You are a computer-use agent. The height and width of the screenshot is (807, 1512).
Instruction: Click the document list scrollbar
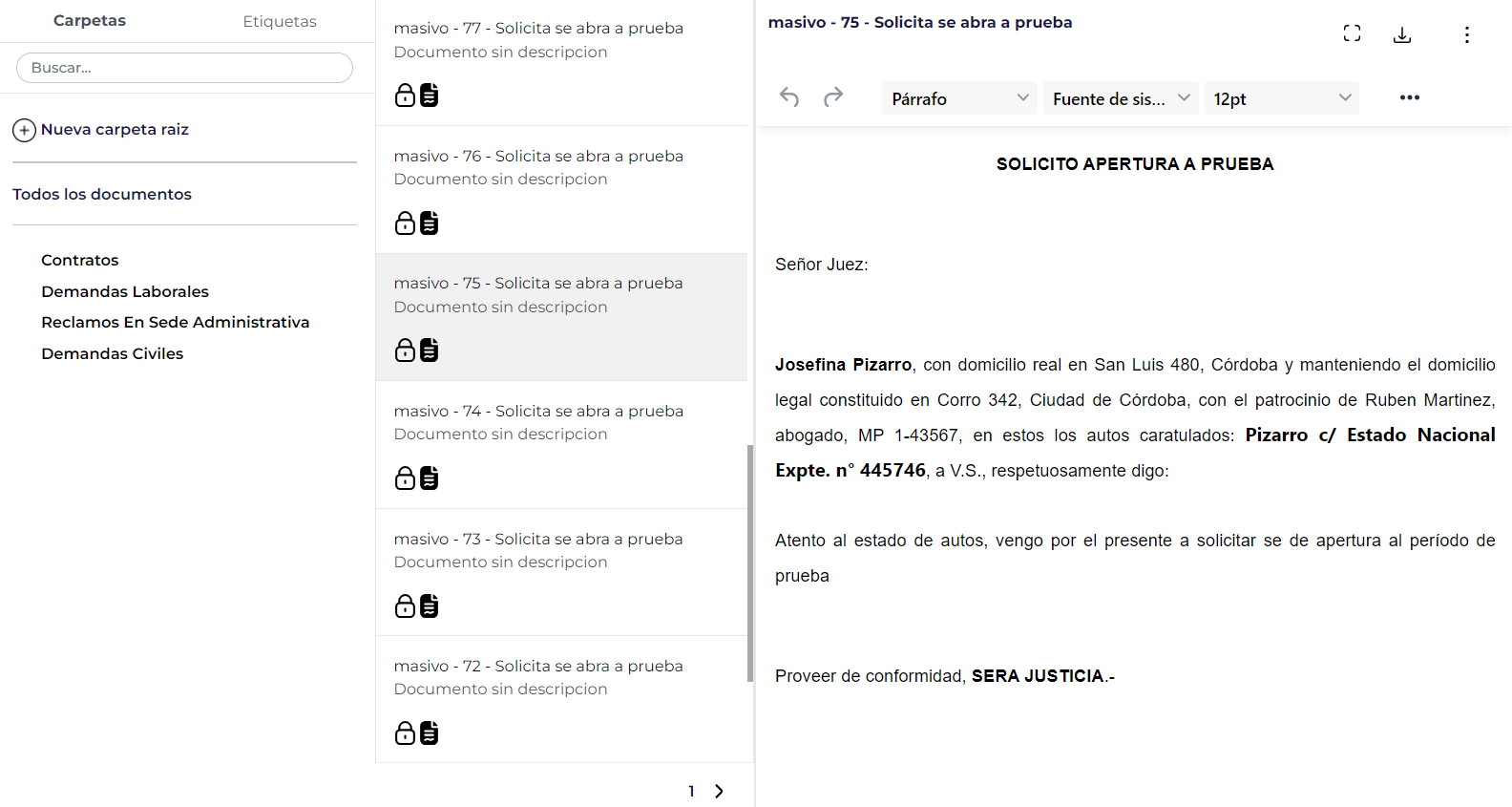point(750,563)
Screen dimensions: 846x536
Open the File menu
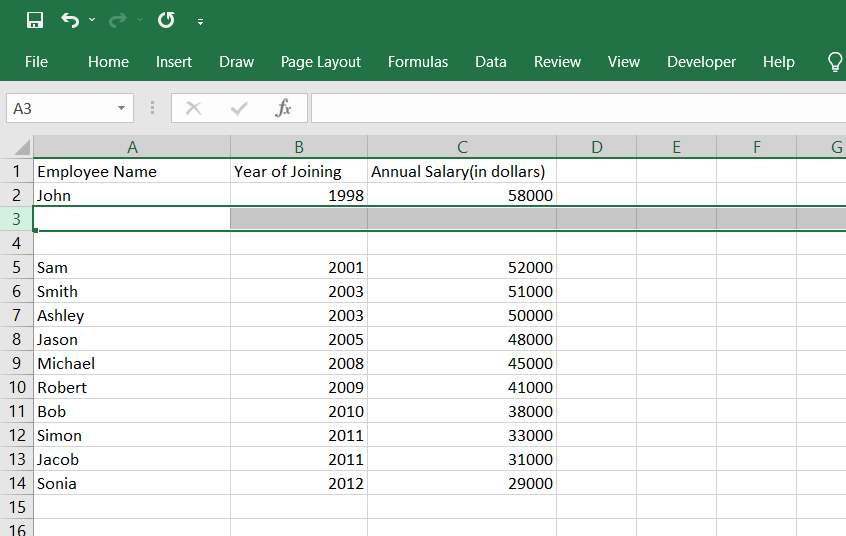pyautogui.click(x=36, y=62)
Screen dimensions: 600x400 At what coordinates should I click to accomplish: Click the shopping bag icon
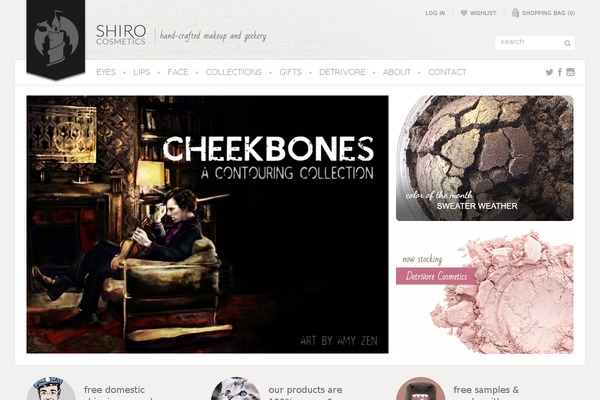[515, 13]
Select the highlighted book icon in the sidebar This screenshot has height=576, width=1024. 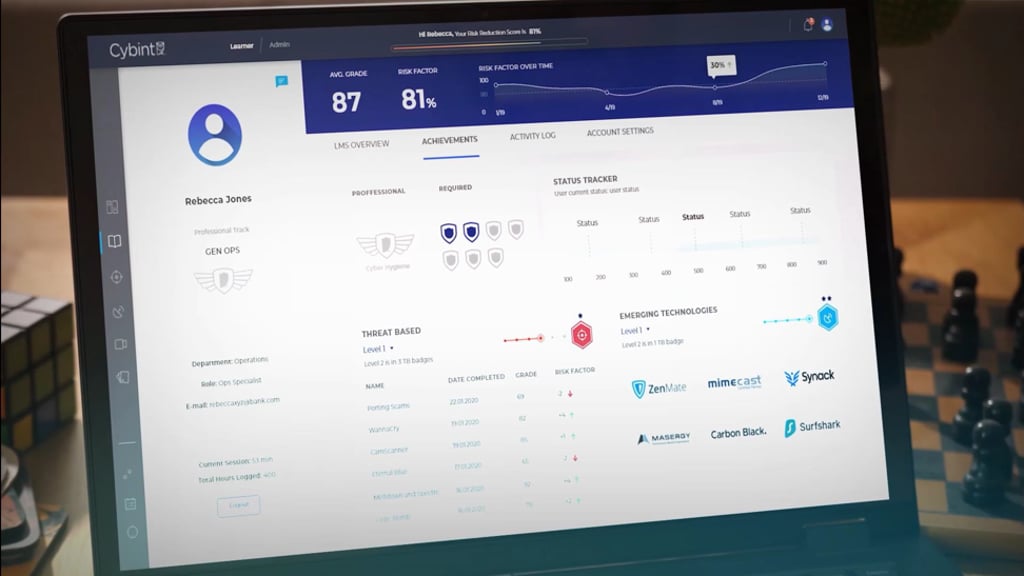tap(112, 240)
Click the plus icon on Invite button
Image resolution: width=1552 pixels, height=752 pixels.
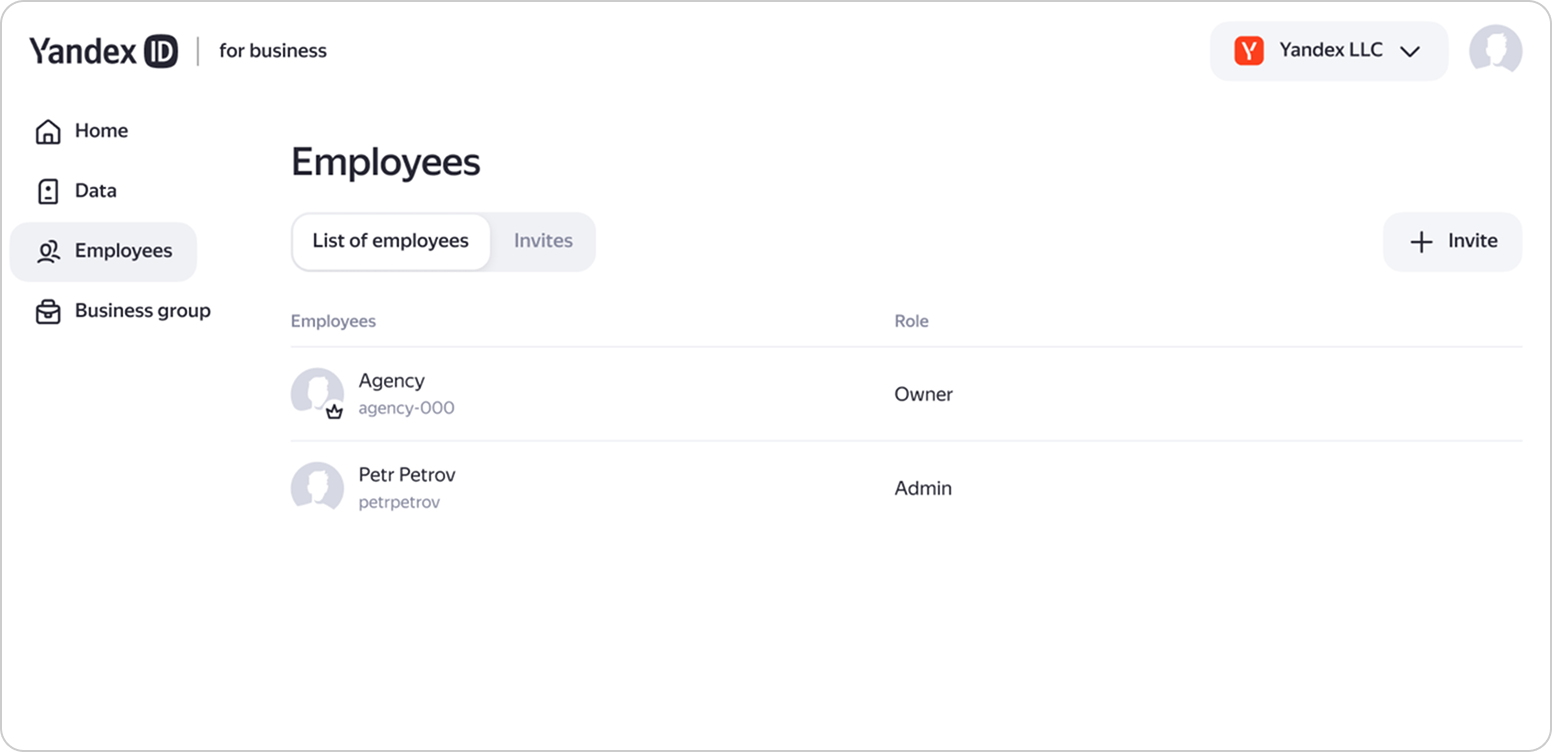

TASK DIRECTIONS: An exact transcription is needed, covering the line with "Click the plus icon on Invite button" and every line after it to the end of the entries, but not the pictures.

OUTPUT FOR THIS TASK:
Click the plus icon on Invite button
Image resolution: width=1552 pixels, height=752 pixels.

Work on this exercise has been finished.